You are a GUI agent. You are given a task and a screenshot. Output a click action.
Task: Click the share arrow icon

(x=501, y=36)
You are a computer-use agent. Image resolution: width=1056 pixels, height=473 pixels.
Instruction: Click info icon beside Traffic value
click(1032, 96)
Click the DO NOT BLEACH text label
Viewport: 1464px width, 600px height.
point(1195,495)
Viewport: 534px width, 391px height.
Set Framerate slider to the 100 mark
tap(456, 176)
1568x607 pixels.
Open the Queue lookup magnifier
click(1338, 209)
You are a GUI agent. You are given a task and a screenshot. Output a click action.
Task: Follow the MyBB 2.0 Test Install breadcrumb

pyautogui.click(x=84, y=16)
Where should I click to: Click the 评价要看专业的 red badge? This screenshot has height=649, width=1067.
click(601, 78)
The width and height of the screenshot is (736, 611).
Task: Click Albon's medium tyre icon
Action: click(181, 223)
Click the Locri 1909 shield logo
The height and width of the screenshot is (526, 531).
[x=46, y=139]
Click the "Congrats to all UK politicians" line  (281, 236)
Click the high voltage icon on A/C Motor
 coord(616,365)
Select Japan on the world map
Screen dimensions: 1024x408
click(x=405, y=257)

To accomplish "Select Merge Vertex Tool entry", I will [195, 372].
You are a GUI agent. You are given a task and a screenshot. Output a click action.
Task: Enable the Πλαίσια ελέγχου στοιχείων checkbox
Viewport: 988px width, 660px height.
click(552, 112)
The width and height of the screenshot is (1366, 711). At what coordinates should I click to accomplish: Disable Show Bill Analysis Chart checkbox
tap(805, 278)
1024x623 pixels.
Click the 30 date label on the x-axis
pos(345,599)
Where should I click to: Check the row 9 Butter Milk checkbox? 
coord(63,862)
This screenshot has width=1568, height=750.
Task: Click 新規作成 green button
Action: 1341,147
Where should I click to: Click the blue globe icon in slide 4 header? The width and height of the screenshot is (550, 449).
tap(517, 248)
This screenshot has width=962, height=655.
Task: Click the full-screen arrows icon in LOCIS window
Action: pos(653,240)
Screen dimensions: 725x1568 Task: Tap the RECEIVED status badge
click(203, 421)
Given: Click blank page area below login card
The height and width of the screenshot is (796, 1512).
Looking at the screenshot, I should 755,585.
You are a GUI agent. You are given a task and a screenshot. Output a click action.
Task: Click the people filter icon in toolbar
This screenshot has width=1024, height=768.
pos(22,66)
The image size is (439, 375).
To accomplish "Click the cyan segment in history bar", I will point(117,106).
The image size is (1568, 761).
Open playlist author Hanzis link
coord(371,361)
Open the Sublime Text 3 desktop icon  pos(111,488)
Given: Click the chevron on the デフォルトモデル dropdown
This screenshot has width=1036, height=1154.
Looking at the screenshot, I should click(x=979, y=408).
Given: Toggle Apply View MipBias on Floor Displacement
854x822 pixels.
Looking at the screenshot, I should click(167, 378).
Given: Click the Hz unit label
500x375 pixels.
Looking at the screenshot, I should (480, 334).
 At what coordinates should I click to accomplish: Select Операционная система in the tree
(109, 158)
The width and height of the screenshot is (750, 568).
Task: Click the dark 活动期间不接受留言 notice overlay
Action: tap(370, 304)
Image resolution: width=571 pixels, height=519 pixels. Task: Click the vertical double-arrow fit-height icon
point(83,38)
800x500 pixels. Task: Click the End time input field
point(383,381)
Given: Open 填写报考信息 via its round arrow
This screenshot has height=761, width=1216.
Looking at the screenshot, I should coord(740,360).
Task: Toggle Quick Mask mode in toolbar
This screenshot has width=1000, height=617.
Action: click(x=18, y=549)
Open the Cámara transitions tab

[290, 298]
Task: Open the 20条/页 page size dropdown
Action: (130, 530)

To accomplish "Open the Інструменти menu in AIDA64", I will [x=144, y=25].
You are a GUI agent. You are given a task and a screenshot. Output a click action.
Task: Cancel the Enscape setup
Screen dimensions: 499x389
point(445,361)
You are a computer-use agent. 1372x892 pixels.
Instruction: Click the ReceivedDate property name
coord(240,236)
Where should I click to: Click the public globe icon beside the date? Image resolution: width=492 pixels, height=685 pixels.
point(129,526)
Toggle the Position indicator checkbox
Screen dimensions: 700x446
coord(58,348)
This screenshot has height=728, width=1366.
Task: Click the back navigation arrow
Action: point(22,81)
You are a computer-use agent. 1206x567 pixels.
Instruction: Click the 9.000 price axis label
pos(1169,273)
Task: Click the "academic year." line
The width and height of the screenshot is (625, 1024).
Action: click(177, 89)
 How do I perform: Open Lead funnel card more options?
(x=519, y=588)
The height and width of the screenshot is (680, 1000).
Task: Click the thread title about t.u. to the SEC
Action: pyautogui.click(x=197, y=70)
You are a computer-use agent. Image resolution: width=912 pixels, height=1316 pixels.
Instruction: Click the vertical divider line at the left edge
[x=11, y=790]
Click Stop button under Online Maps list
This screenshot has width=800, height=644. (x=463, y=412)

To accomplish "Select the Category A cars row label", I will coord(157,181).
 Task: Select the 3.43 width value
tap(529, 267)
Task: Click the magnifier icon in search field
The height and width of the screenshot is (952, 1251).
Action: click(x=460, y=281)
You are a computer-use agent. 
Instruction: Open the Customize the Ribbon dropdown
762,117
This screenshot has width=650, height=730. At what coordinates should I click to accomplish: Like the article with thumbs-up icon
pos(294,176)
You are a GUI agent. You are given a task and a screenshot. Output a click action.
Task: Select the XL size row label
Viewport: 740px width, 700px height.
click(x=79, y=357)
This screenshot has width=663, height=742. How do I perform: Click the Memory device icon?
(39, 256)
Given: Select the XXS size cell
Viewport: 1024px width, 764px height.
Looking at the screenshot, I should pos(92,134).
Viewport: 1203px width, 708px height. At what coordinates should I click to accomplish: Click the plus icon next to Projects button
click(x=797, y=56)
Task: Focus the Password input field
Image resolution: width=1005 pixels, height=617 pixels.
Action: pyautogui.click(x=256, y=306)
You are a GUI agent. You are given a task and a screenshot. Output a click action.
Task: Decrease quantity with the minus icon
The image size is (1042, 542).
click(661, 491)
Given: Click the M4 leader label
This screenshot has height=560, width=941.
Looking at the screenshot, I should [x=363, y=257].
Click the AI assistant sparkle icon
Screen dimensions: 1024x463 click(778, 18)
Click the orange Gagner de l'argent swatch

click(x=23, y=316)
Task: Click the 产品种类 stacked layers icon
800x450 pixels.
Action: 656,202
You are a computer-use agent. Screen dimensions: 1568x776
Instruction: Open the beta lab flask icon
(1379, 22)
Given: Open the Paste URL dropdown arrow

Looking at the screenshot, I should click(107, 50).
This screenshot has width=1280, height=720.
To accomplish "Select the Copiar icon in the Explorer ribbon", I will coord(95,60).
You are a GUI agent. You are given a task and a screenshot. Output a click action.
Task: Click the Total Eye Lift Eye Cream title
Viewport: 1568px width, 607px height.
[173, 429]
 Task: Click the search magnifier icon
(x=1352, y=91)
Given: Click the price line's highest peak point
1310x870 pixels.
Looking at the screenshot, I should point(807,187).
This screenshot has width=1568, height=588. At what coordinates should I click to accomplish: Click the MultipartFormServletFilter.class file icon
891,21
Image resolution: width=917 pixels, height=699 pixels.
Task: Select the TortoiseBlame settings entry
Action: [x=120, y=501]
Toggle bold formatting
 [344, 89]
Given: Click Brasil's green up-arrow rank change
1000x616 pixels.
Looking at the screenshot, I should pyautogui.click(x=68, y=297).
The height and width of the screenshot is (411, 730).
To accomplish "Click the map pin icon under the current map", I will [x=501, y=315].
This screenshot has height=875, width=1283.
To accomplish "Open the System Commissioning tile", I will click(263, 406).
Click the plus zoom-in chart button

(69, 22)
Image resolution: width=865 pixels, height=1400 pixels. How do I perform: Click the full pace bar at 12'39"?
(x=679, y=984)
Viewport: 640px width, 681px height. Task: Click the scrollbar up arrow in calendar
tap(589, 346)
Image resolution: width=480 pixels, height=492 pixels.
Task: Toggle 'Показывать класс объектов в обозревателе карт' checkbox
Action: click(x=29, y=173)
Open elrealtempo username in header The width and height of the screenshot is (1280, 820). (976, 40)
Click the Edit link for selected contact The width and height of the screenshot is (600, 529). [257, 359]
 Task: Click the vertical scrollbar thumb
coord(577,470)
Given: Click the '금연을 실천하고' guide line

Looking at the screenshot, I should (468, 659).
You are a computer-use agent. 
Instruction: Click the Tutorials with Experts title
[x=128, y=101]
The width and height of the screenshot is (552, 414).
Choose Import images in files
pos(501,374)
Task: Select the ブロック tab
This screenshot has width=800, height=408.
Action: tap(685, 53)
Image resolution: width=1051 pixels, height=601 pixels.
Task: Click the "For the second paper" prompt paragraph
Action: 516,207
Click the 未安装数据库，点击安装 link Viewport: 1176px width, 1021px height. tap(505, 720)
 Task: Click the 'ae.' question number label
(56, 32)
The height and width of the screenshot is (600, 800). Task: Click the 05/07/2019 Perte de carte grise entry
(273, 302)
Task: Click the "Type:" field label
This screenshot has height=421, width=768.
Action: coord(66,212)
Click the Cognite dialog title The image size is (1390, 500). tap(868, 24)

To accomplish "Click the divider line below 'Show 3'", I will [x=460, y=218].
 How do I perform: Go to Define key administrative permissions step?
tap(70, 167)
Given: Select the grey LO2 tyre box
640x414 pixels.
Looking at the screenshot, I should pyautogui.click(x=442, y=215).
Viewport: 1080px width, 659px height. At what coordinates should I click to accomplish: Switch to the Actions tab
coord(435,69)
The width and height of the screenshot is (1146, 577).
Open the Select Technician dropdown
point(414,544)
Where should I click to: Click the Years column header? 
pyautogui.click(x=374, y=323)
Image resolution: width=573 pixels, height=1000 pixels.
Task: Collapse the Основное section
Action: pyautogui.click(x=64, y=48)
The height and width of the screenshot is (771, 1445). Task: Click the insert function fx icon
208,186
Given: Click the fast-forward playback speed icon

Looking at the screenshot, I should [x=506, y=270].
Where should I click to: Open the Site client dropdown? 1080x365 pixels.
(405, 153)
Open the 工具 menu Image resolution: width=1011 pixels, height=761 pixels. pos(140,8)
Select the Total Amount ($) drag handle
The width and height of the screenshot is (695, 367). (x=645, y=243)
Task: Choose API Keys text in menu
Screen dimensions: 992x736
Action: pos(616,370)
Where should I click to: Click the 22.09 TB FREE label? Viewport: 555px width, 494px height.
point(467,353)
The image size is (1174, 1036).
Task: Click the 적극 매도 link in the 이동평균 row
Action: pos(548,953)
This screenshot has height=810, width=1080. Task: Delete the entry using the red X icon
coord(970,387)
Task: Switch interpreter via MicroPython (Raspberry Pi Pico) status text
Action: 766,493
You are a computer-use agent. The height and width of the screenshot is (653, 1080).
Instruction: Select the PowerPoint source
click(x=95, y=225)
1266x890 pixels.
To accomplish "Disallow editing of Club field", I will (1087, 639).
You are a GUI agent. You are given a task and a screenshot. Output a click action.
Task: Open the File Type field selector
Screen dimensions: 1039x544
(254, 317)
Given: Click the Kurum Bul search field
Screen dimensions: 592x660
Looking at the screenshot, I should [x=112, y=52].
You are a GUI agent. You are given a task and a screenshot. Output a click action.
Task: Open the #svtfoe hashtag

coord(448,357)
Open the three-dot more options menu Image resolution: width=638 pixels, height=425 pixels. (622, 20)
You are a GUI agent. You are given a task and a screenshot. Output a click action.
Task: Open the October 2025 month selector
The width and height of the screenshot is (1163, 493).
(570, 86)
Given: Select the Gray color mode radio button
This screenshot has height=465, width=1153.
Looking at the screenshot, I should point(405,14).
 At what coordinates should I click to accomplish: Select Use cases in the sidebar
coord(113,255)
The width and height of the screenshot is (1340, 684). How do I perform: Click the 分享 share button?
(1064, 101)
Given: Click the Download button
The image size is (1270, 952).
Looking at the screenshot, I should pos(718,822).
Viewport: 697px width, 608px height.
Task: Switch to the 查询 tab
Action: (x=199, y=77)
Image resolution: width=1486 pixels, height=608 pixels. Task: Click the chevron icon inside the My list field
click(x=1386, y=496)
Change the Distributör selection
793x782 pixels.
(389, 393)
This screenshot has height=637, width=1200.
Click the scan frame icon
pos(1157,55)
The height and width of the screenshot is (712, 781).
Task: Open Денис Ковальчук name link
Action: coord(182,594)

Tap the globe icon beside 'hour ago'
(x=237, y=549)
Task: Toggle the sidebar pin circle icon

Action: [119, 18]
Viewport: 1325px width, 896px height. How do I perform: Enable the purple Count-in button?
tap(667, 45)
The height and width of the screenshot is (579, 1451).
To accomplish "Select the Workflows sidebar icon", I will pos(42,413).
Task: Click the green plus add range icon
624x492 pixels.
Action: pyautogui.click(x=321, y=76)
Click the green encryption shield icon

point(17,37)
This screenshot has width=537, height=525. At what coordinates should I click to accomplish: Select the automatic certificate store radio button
###
• **REQUIRED WORK**:
Return a word-for-word copy of the lines above from the one holding "Instruction: Click info" through the one holding "Given: Click blank page area below login card", with both of them included and nothing besides.

• **OUTPUT FOR THIS TASK**:
Instruction: Click info icon beside Traffic value
click(1032, 96)
Click the DO NOT BLEACH text label
Viewport: 1464px width, 600px height.
point(1195,495)
Viewport: 534px width, 391px height.
Set Framerate slider to the 100 mark
tap(456, 176)
1568x607 pixels.
Open the Queue lookup magnifier
click(1338, 209)
You are a GUI agent. You are given a task and a screenshot. Output a click action.
Task: Follow the MyBB 2.0 Test Install breadcrumb

pyautogui.click(x=84, y=16)
Where should I click to: Click the 评价要看专业的 red badge? This screenshot has height=649, width=1067.
click(601, 78)
The width and height of the screenshot is (736, 611).
Task: Click Albon's medium tyre icon
Action: click(181, 223)
Click the Locri 1909 shield logo
The height and width of the screenshot is (526, 531).
[x=46, y=139]
Click the "Congrats to all UK politicians" line  (281, 236)
Click the high voltage icon on A/C Motor
 coord(616,365)
Select Japan on the world map
Screen dimensions: 1024x408
click(x=405, y=257)

To accomplish "Select Merge Vertex Tool entry", I will [195, 372].
You are a GUI agent. You are given a task and a screenshot. Output a click action.
Task: Enable the Πλαίσια ελέγχου στοιχείων checkbox
Viewport: 988px width, 660px height.
click(552, 112)
The width and height of the screenshot is (1366, 711). At what coordinates should I click to accomplish: Disable Show Bill Analysis Chart checkbox
tap(805, 278)
1024x623 pixels.
Click the 30 date label on the x-axis
pos(345,599)
Where should I click to: Check the row 9 Butter Milk checkbox? 
coord(63,862)
This screenshot has width=1568, height=750.
Task: Click 新規作成 green button
Action: 1341,147
Where should I click to: Click the blue globe icon in slide 4 header? The width and height of the screenshot is (550, 449).
tap(517, 248)
This screenshot has width=962, height=655.
Task: Click the full-screen arrows icon in LOCIS window
Action: pos(653,240)
Screen dimensions: 725x1568 Task: Tap the RECEIVED status badge
click(203, 421)
Given: Click blank page area below login card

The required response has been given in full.